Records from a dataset
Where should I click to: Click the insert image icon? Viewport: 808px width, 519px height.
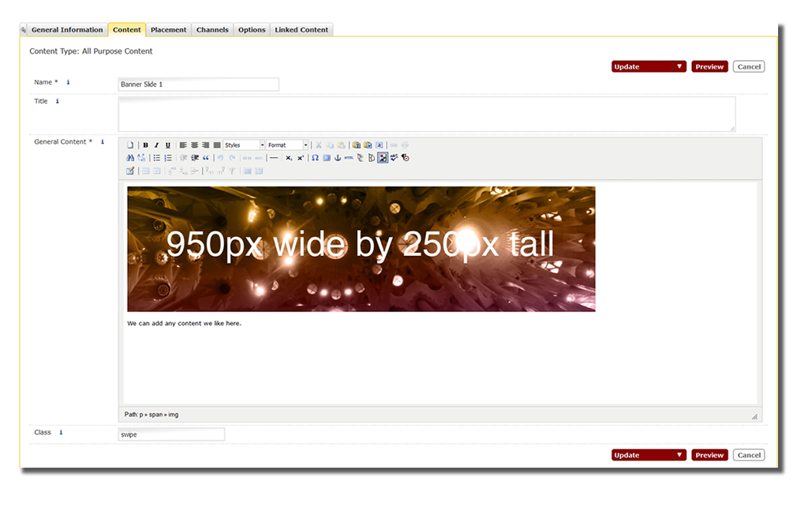(x=383, y=158)
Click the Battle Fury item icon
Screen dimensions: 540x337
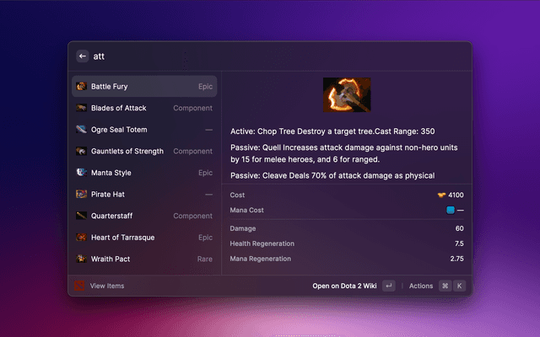(81, 86)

> [What you need to do] Transcribe each line above verbatim, with the pictures left out.

> [Task result]
Where should I click to: Click the insert image icon? Viewport: 808px width, 519px height.
(x=383, y=158)
Click the Battle Fury item icon
Screen dimensions: 540x337
(81, 86)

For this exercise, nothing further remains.